Uzmanların akıllı telefonlarımızı sokmamamızı önemle tavsiye ettiği bir diğer bölge de yatak odalarımız. İlk yazıda sıra gelmediği için bahsetmedim ama görünen o ki yatmadan önceki ekran alışkanlıklarımız uyku kalitemizi oldukça düşürüyor. Uykuya girmemizi sağlayan melatonin hormonu salgılanmasını baskılayan ışıklara maruz kalıyoruz. Diğer taraftan bağımlılıklarımız yüzünden yataktayken uzunca bir vakti telefonda geçirebiliyor ve niteliksiz olduğu gibi zararı dokunan birçok içeriğe maruz kalıyoruz. Duygu ve düşüncelerimizi toparladığımız, sinir sistemimizi temizlediğimiz ve hayati bir öneme sahip uyku sürecini baltalamış olmakla kalmıyor, bilinçaltımızı çer çöp ile dolduruyoruz. Eğer rüyalarını hatırlayan bir insansanız gün içerisinde sosyal medya üzerinden maruz kaldığınız gereksiz bilgi parçacıklarının rüyalarınıza nasıl sızdığını gözlemlemiş olabilirsiniz. Benzer şekilde sabah kalkar telefona uzanıyorsa eliniz, zihnin gün içerisinde en temiz ve çoğumuz için de en verimli olduğu vakti ziyan ediyorsunuz. Sadece yatak odasında değil yatmadan önce ve kalktıktan sonraki belli bir süre boyunca dijital alışkanlıklarınızın çoğunu bir kenara koymanızı tavsiye ederim. Belki kendinize bir sabah ve akşam ritüeli belirler ve dijital ekranlarınızı da bunlardan uzak tutarsınız. Ben mesela sabah ritüelimi yapmadan telefona hiç bakmamaya, sonrasındaki kahvaltıdan önce de sosyal medyaya hiç girmemeye dikkat ediyorum. Aynı şekilde yatmadan 2-3 saat öncesinde sosyal medyaya paydos ediyorum. Telefonum acil bir durum için açık ama internetim (wi-fi ve hücresel ağ) kapalı ve uyku modunda oluyor gece. Böylece sabah acil bir arama olmuş mu diye baktığım zaman dikkatim gelen bildirimlere de kaymamış oluyor (acil durumların hala WhatsApp’dan iletilmediğini varsayıyorum).

Eğer akıllı telefonunuzu yatak odasına sokmaktaki bahaneniz alarmını kullanmaksa kendinize bir çalar saat alabilirsiniz. Dikkat edeceğinize söz verseniz dahi eliniz telefona gidiyor ya da buna direnmek için bilişsel bir güç harcıyor olabilirsiniz. En güzeli telefonu yatak odasına hiç sokmamak. Benzer şekilde eğer gün içerisinde saate bakmak için de ikide bir cep telefonunuza bakıyorsanız kol saati kullanabilirsiniz. Hem telefonunuzla olan temasınızı daha bağımlı kılan bu gereksiz alışkanlığı bırakmış, hem de stilinize uygun güzel bir aksesuar kullanmış olursunuz.

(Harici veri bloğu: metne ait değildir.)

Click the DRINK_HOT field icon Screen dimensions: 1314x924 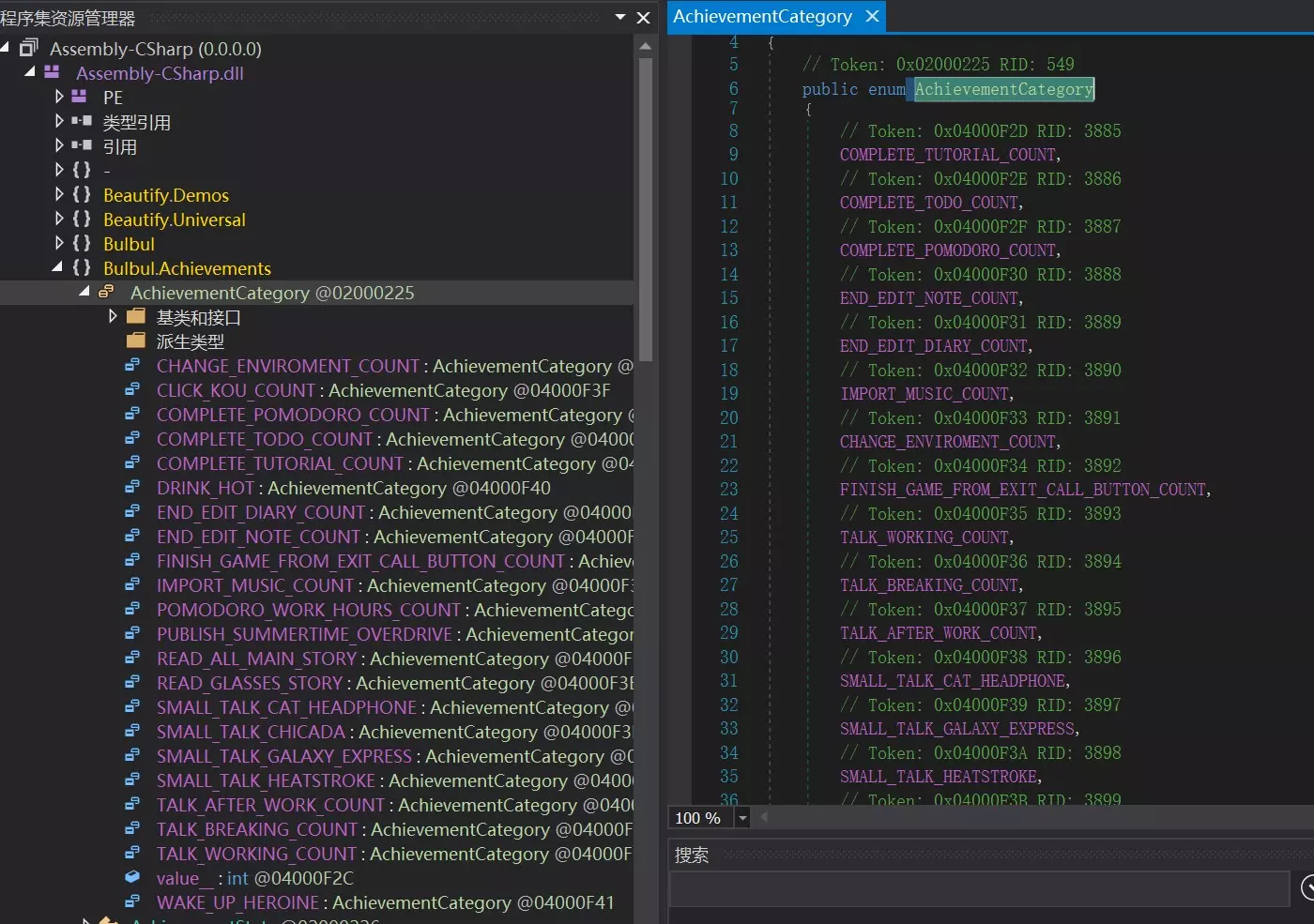coord(133,487)
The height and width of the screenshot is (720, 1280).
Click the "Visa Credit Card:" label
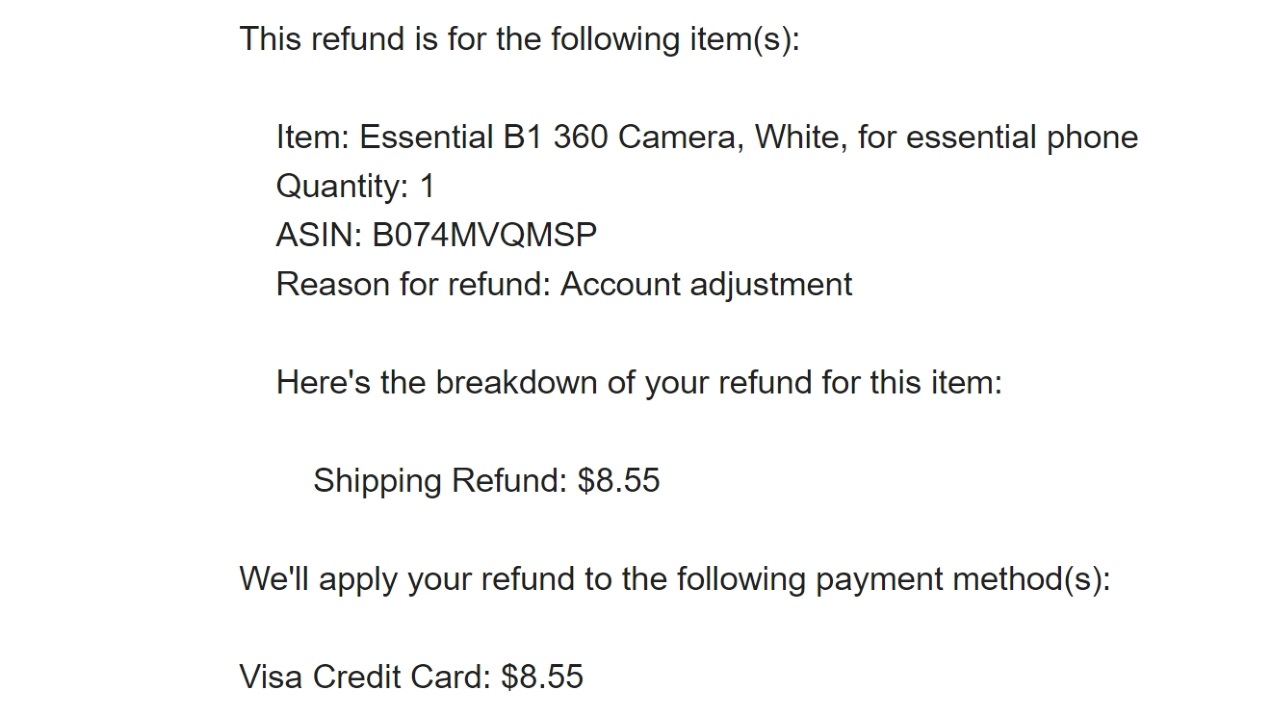point(365,676)
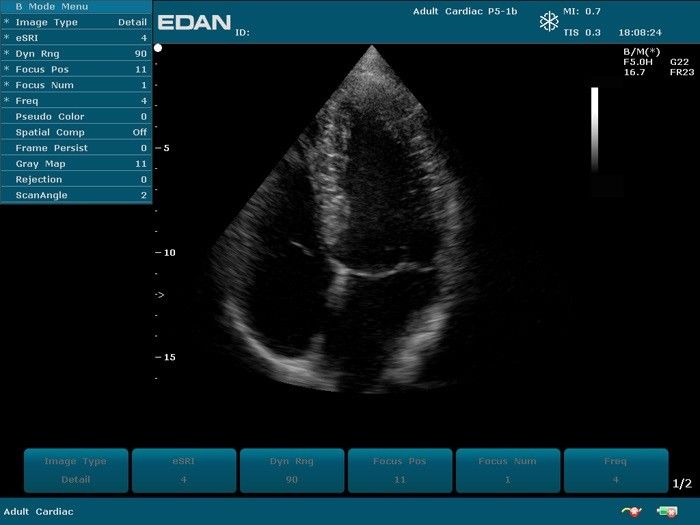Click the snowflake freeze icon
Viewport: 700px width, 525px height.
(549, 22)
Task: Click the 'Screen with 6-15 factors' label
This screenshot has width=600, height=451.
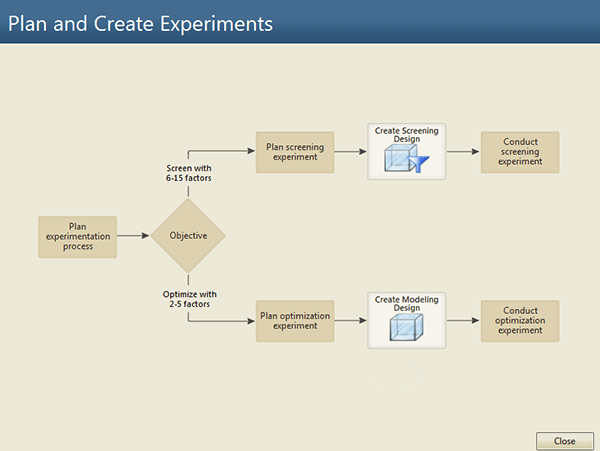Action: [189, 172]
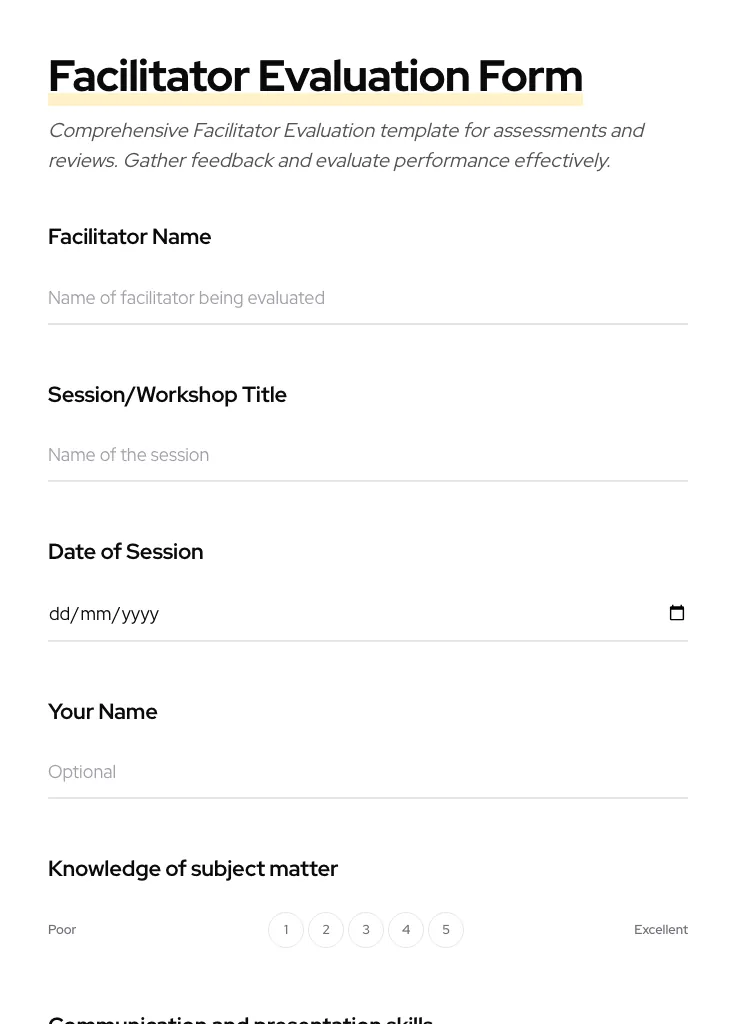Select the year segment of the date field

pos(141,614)
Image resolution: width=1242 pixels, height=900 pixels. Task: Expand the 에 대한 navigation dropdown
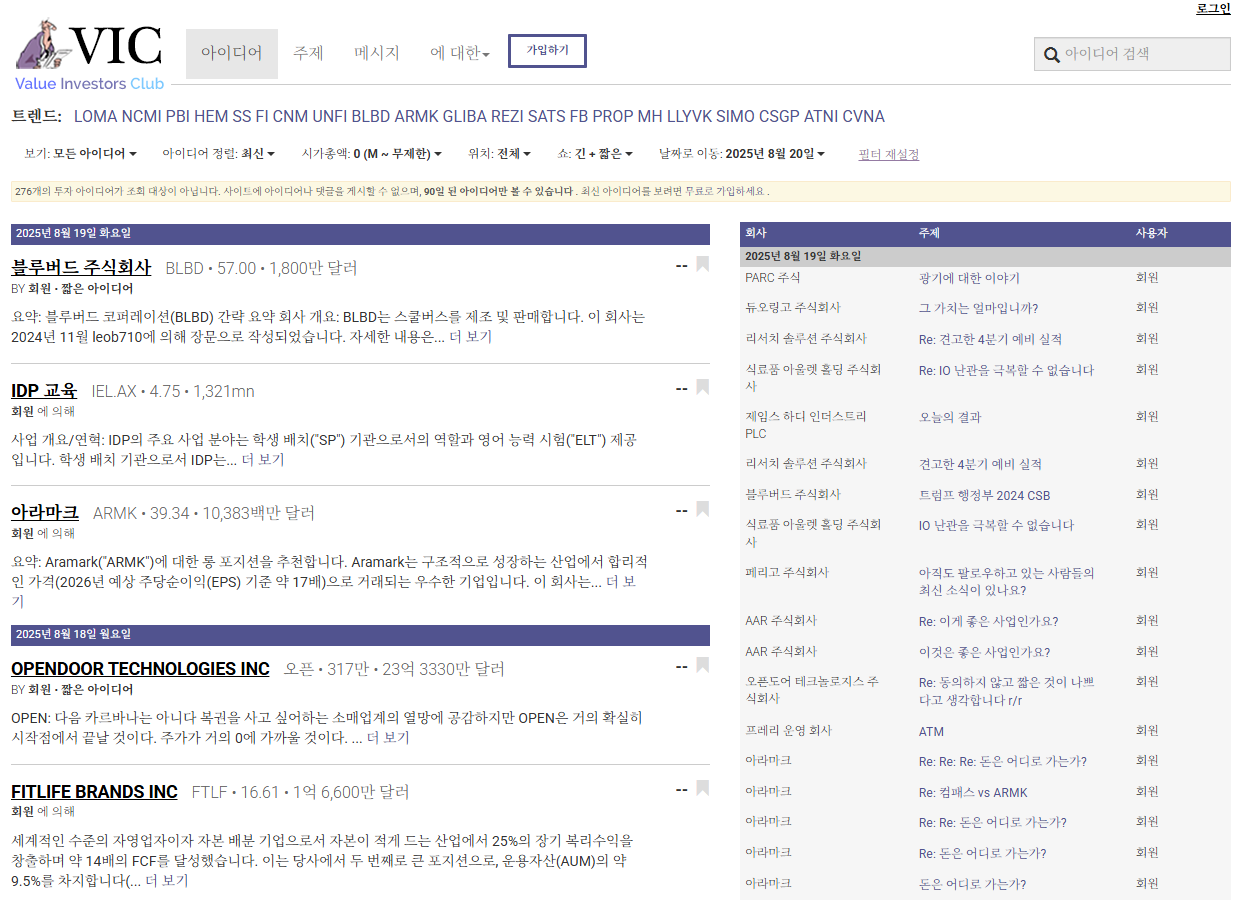(459, 54)

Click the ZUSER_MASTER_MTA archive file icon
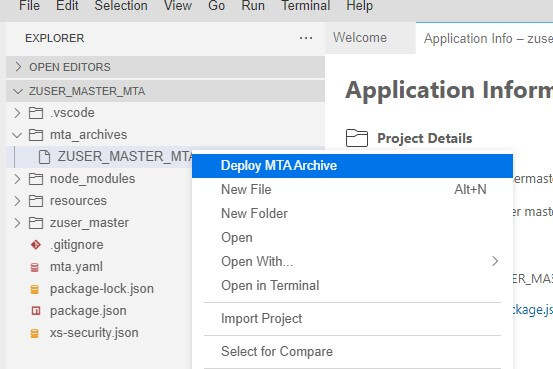[44, 157]
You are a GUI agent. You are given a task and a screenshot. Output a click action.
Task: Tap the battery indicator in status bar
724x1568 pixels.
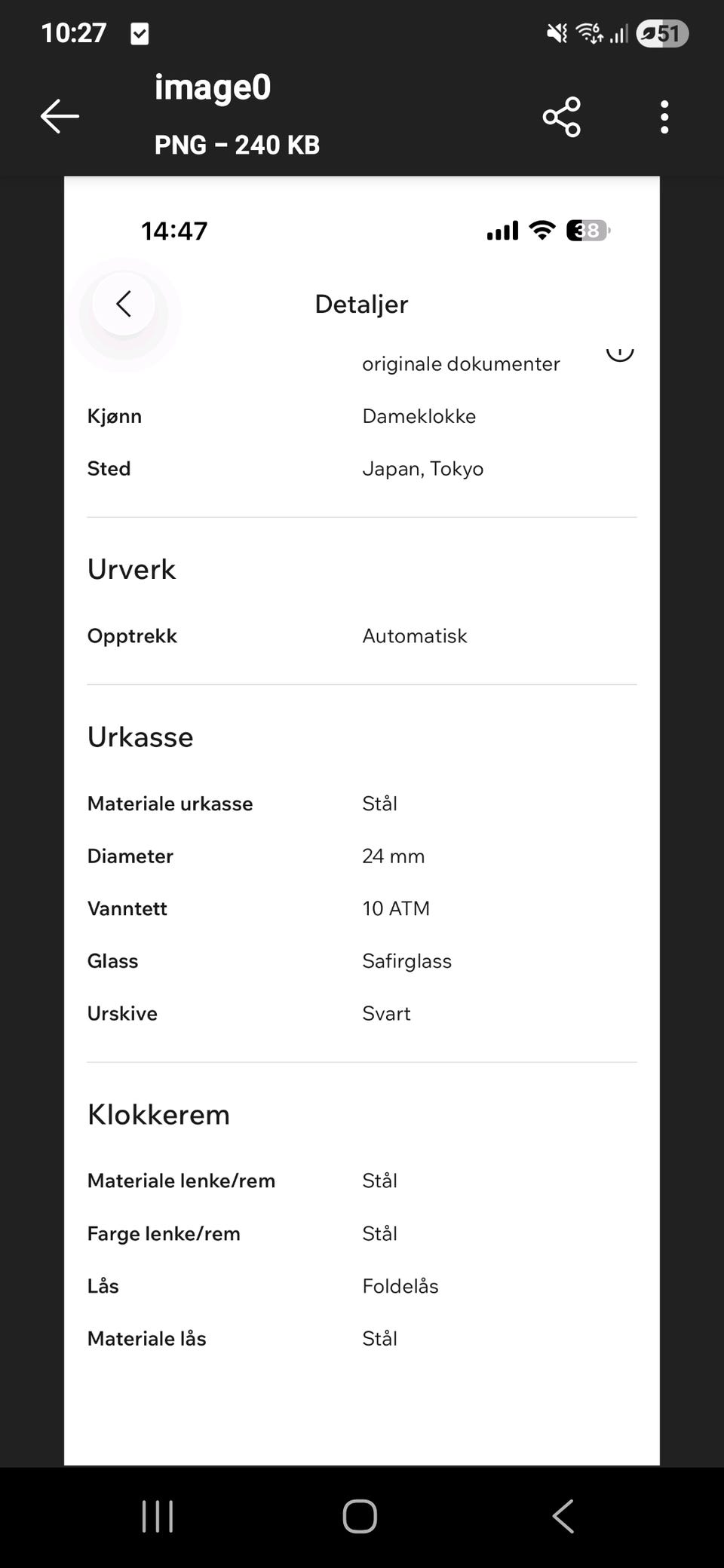point(662,33)
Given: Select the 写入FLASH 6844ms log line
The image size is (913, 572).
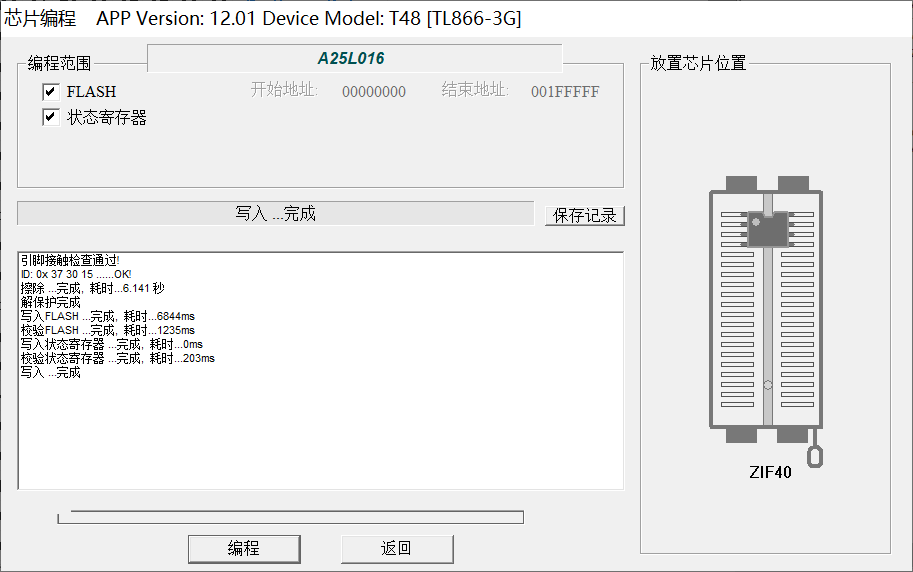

Söylemeye gerek yok ama direksiyon başında ya da yaya olarak bir yola fırlarken de telefonunuza bakmayın bir zahmet (veya çokça karşılaştığım gibi pisuar başında da olmasın bu iş).

Profesyonel olun. Gittiğiniz tatile sırf sizi çeksin diye yanınızda profesyonel bir fotoğrafçı götürmenizden bahsetmiyorum (geçim kaynağınız profesyonel modellikse başka tabi). Bu tamamen seçici olmak ile alakalı. Dijital bir mecradan beklentilerinizi kendi mesleki ve kişisel değerlerinizi göz önünde bulundurarak net bir şekilde belirlemenizden bahsediyorum. Dijital içerikleri tüketim ve gerekiyorsa üretim konusunda oldukça seçici ve profesyonel olun. Dijital dünyada önünüze atılmış sonsuz sayıdaki içeriğin girdabında bilinçsizce kaybolmak yerine tükettiğiniz ve ürettiğiniz şeyler belli bir amaç doğrultusunda ve belli sınırlar dahilinde olsun. Buradaki kilit nokta dengeli olmak. Ne tamamen katı bir şekilde her şeyi dışarıda bırakın, ne de çok yumuşak bir şekilde her şeyi içeri alın. Yoga felsefesinde birbirini dengeleyen iki kavram olarak sthira ve sukha dan bahsedilir. Sanskrit dilinde sthira “sağlam, sabit ve katı” anlamına, sukha ise “yumuşak ve rahat” anlamına gelmektedir ve bir yoga pozunda ikisi birden olmalıdır. Tıpkı tüm canlılarda her hücrenin sağlıklı bir şekilde işlev göstermesinde hayati rol oynayan “seçici geçirgen hücre zarı” gibi. Hücre zarının fazla geçirgen olması halinde hücre, bütünlüğünü yitirerek patlayabilir; ya da çok fazla katı olması halinde doğru besinleri alamayarak veya atıkları atamayarak ölebilir. Sizin de size hayat katan kendi değer ve ilgi alanlarınız ile ilgili dijital içerikler konusunda daha geçirgen olurken, gereksiz ve zararlı içerikler konusunda da daha katı olmayı öğrenmeniz gerekiyor. Tabi bunu nasıl ki faydalı diye sürekli brokoli yemek bir noktadan sonra zararlı hale gelmeye başlıyorsa kaliteli içeriği de belli ölçülerde tutarak yapmanız gerek.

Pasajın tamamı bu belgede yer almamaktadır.